Internal IP : 192.168.149.88
Session Cookie : Session Cookie Generation probably depends the administration from their admin panel located at https://newsroom.fb.com/admin/login.aspx?RefUrl=%2fadmin%2fdefault.aspx
PayPal - [ www.paypal.com & www.where.com ]
Paypal is being the largest in the e-banking business has its Internal IPv4 Address and Other Server Detail Disclosure while accessing one of its sub domain.
Google - [ Server Path Disclosure]
Recently , I came across an issue reported by an user on Google Code website to Google Team members of modpagespeed project.. mod_pagespeed is an open-source Apache module created by Google to help Make the Web Faster by rewriting web pages to reduce latency and bandwidth.
If you closely analyze the URL mentioned in the forum post you might get some encoding error. But if you access the URL via Google Web-Cache ( Interesting Part: Using Google Service to Retrieve Information of Other Google Services )

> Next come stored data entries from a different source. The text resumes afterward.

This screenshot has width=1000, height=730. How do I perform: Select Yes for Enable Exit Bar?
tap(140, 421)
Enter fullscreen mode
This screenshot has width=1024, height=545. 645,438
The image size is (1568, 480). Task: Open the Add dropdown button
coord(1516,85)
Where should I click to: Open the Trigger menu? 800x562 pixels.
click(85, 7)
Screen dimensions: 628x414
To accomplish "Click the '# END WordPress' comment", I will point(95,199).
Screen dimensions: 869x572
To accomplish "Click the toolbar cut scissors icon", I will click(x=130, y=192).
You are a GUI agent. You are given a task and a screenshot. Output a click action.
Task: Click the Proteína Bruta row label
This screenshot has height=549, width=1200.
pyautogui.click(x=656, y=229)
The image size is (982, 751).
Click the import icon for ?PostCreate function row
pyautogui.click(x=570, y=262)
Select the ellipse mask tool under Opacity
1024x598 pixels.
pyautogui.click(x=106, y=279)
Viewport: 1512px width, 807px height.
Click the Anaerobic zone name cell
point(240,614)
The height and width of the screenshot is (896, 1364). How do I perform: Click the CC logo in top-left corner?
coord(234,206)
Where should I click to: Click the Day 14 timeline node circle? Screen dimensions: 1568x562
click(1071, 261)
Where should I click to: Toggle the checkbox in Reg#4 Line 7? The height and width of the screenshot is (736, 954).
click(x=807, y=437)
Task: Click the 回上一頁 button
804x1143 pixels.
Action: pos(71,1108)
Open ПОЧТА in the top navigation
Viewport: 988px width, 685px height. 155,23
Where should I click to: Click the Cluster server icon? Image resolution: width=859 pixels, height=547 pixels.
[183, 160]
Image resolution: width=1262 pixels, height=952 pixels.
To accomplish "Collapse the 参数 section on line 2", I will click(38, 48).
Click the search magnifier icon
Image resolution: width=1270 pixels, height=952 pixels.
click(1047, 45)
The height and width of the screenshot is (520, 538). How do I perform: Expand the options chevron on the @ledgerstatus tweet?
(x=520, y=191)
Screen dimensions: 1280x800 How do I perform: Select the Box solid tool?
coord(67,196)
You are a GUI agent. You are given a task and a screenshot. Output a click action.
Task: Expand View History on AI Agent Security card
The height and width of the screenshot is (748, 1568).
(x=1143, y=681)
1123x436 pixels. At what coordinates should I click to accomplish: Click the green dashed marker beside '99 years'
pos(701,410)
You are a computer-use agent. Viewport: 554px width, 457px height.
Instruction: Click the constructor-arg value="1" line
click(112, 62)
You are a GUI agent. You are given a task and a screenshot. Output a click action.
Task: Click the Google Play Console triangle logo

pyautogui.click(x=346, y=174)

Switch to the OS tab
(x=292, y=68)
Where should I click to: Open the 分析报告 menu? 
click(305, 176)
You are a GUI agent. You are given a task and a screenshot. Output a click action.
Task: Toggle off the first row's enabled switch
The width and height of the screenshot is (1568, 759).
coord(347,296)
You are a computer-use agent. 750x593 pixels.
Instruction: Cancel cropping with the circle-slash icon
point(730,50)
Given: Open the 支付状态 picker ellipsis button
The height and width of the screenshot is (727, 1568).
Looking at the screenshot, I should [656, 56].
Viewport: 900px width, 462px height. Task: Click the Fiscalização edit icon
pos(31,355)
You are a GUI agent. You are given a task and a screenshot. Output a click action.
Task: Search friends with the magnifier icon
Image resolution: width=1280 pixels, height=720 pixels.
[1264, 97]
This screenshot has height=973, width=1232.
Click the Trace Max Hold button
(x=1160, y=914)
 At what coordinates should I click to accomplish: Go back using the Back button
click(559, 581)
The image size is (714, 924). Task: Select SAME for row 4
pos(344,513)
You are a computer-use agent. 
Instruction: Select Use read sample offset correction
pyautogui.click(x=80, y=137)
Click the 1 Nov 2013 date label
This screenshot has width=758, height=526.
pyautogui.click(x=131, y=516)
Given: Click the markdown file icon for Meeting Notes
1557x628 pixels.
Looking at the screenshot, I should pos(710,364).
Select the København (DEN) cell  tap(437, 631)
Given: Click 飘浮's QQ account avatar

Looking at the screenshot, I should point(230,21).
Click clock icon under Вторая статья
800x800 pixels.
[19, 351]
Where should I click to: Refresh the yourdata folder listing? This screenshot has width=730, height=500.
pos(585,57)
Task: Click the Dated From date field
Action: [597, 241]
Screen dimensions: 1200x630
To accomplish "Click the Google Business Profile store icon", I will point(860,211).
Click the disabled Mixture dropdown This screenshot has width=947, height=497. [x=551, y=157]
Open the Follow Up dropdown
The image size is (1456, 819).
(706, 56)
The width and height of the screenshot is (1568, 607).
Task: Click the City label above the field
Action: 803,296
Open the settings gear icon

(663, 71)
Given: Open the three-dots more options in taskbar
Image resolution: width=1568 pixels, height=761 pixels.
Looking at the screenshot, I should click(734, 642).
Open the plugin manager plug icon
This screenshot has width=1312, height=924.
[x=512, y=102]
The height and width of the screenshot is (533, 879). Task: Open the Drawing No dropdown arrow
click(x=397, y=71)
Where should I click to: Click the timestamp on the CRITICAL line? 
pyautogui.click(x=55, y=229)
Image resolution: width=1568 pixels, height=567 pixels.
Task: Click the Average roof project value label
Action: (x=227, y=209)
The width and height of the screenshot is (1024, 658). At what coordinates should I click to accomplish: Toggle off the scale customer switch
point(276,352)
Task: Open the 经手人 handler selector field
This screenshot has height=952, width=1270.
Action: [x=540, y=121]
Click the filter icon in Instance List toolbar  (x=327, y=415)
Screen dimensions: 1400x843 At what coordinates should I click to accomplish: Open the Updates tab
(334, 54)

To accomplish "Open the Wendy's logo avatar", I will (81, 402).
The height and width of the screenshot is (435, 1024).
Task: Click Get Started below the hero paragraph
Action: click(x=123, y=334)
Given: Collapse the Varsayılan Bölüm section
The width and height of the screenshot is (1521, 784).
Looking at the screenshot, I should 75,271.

Vulnerability: Server Path Disclosure
Steps to Reproduce: Access Google Web-Cache URL: Click Here
Cron Job Info of Google Talk, Plugins and Google Chrome
/etc/cron.daily/google-chrome
/opt/google/chrome/PepperFlash/libpepflashplayer.so
/opt/google/chrome/chrome-sandbox
/opt/google/chrome/chrome.pak
/opt/google/chrome/chrome_100_percent.pak
/opt/google/chrome/default-app-block
Google Talk Plugin - Cron Job Info, Path Disclosed: Cache URL
google-talkplugin-3.10.2.0-1.src.rpm
/etc/cron.daily/google-talkplugin
Google Chrome- Cron Job Info, Path Disclosed: Cache URL
google-chrome-beta-24.0.1312.40-172509.src.rpm
/usr/bin/google-chrome/
etc/cron.daily/google-chrome
NASA
Internal IP, Subnet mask disclosure in a publicly available file at NASA ftp (now deleted) can be seen via Google cache.
Tata Consultancy Services
In the above screenshot we can easily find the Microsoft OLDE DB provider Information and the Server Internal (Private IP Address : 192.168.15.65).
This may disclose information about the IP addressing scheme of the internal network. This information can be used to conduct further attacks.
For a hacker Information is like a treasure and gathering each and every small information = Treasure hunting. Vulnerability either low or Critical, its still remains a vulnerability.